Сначала я обиделась – а теперь знаю точно – он был прав. Я очень счастливая – мои родители были на редкость порядочными людьми и замечательными родителями. Всем, что у меня есть – не только генетикой, не только воспитанием и навыками, но всем складом души и тела – любовно-старательно привитого мне, я обязана им – нет такой благодарности, которая могла бы отплатить.

 

Кстати, про эту фотографию мама с горечью говорила – папа с дочкой и с прислугой – какой у меня жуткий вид – не могу поверить, что это я. Еще бы – все невзгоды войны, да с крошечным ребенком, а до войны, а после? А потом? Нет больше таких – ума палата и красавица – несмотря ни на что. А папа? Я все-таки очень везучая.

Мы пели

1948 – страшный год

 

Жизнь отпугивала со всех сторон. И мы пели, отпугивая страх. Папины песни были революционные или военные, а мамины грустные - романсы, и папа над ними насмешничал, но не обидно-легкомысленно-шутливо. Папины песни мы пели все вместе, устраиваясь на диване вповалку, а мамины - пела мама, обычно, когда мы с ней оставались вдвоем, но бывало и когда все вместе. Больше всех - и маршей и романсов - мне нравилась баллада - По синим волнам океана. Ее пел папа, но она все-таки напоминала мамины песни и требовала сольного исполнения. Папа говорил, что ее пела ему в детстве его мама, моя бабушка Пелта – Пелагея Ильинична, во что совершенно невозможно было поверить, но я верила. Папа мне объяснил, что это Лермонтов о Наполеоне. И Лермонтов и Наполеон – это было загадочно - и таинственно и романтично –

Ему обещает полмира,

А Францию — только себе...

Когда у нас появилось пианино, папа тихонечко тренькал и еще тише, почти шепотом напевал: Brüder und Schwestern... zusammen... zusammen..., а потом почти одними губами – Боже, царя храни. Это было как бы хулиганство, и только позже я узнала, что Zusammen-zusammen – это сионистский гимн на идише – опять же папа объяснил. И много лет спустя с горечью догадалась, что оба гимна в содружестве означали не протест и даже не попытку протеста, а тень его – как бывает теневой театр. Мы жили жизнью теней. Кстати, это не страшно, к этому привыкают.

Тропики

Моя двоюродная сестра Ира старше меня всего на пять лет – и хотя в детстве это дистанция огромного размера, она всегда брала меня с собой вместе со своими подругами – редкое великодушие.

Асе 2 года, Ире 7 лет

Со мной хорошо обращались, не шпыняли, не дразнили нисколечко, и звали меня во множественном числе Тропики – потому, что я была тропически-огненная, ярко-рыжая.

 

Эмме 8 лет, Асе 3 года, Ире 8 лет

Прошло полстолетия – я позвонила в Даллас Лене Ландер - Ириной подруге – Это Ася, Ирина двоюродная сестра – уныло представилась я – Ой, – как заорет она по-детски-радостно – Тропики!

Шоколад

Я была очень маленькой девочкой, когда газете "Труд" исполнилось 25 лет, и по случаю юбилея – сотрудникам-журналистам выдали по канадской кожаной куртке и не знаю, по сколько килограммов шоколаду. Все это было более, чем кстати, потому что шло послевоенное время со всеми вытекающими обстоятельствами - холодно, голодно и страшно. Мама запасливо сложила все шоколадное богатство в нижний шкафчик этажерки, иногда давала мне кусочек, но нечасто, сама она не дотрагивалась, я же никогда ничего не брала, особенно без спросу.

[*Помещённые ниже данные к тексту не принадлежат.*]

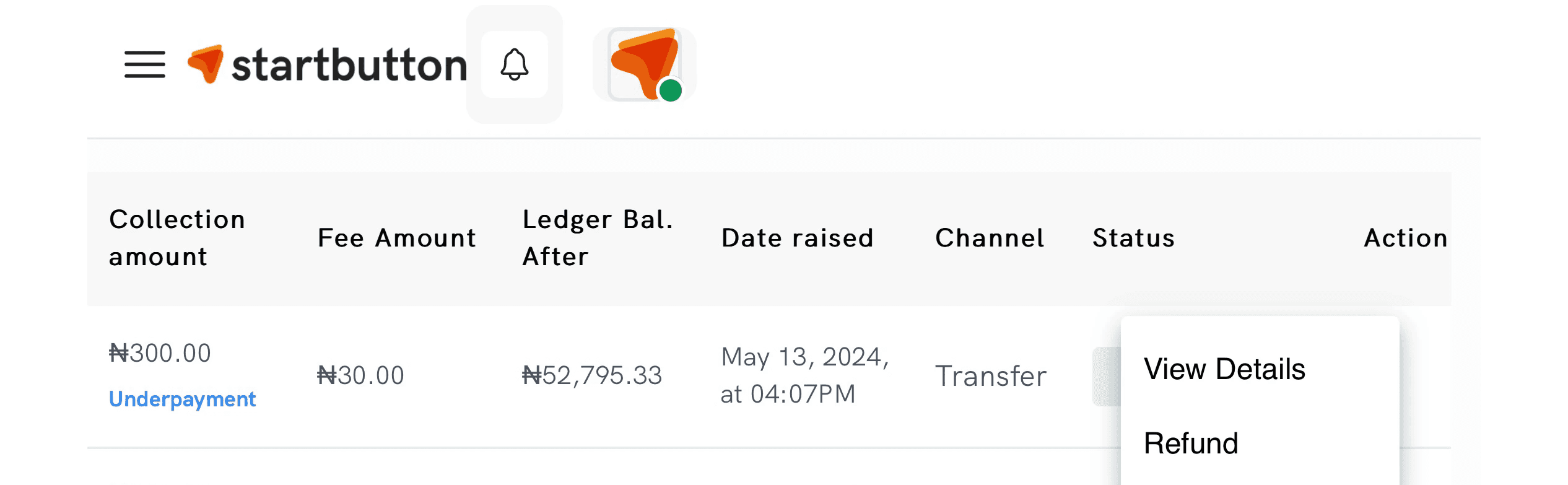Click the Ledger Bal. After header
The width and height of the screenshot is (1568, 485).
[x=597, y=238]
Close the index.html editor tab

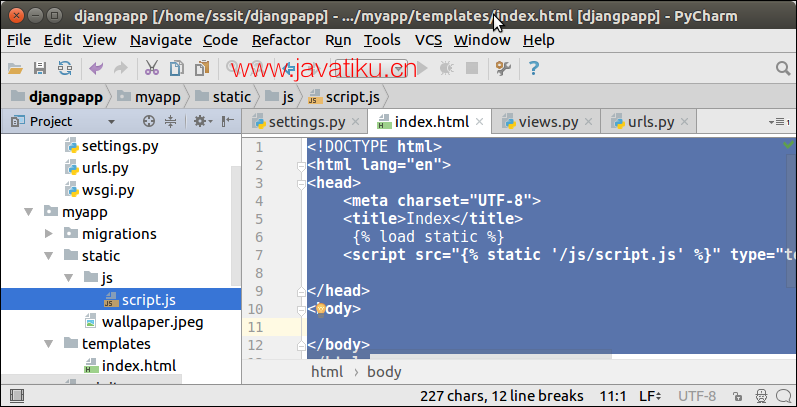(480, 122)
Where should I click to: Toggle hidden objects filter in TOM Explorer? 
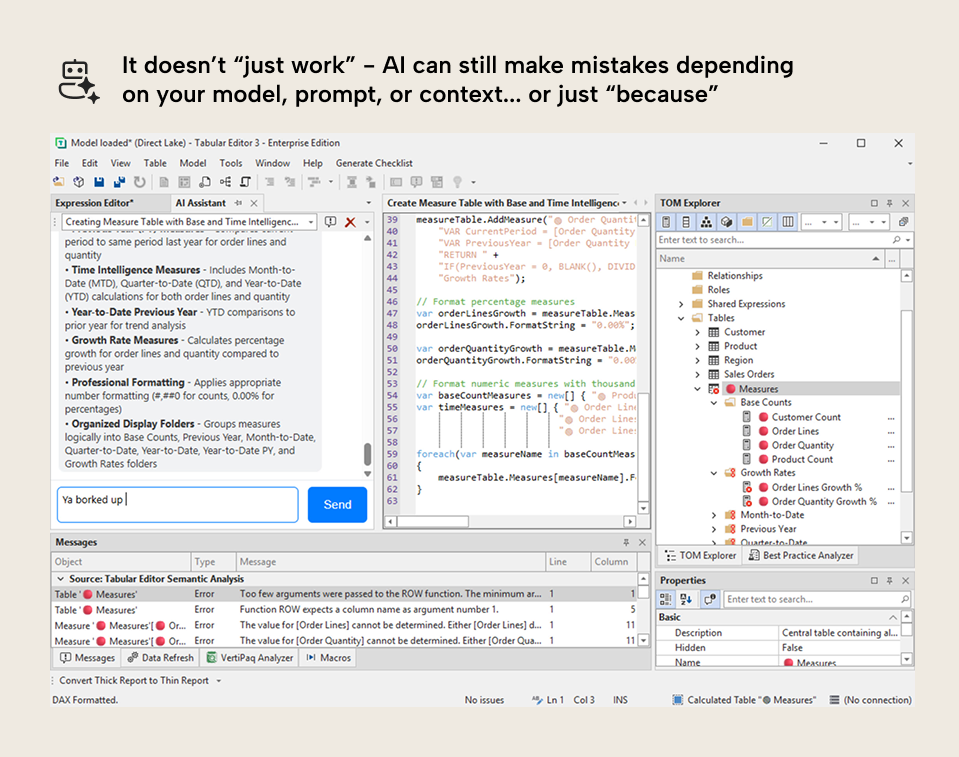click(x=767, y=222)
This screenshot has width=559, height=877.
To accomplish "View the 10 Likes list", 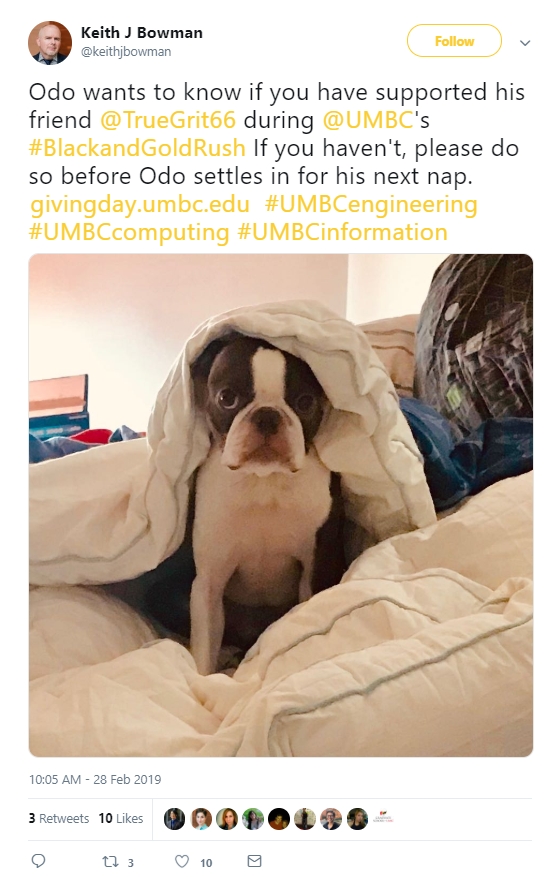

У нас во дворе была такая очень хорошенькая девочка Таня – старше меня, в те времена все были старше меня. У нее всегда был несчастный розовый мокрый нос, кудрявые дымчатые пепельные волосы и тоже дымчатые - голубые глаза. Я слышала из разговоров родителей, что мама ее была натурщицей, и от самой Тани знала, что им бедно. Вот я и позвала ее на шоколад.

Мы вывалили весь шоколад на пол и ели его, с непонятным чувством удовлетворенной мстительности, не ощущая вкуса, безжалостно уничтожая. Тут входит мама, и я, понимая собственную какую-то неправоту-неправомочность, перехожу в наступление – ты своих гостей угощаешь, а я своих.

– Но не на полу – заметила мама. - За стол, девочки, будем чай пить, подождите только чайник поставлю.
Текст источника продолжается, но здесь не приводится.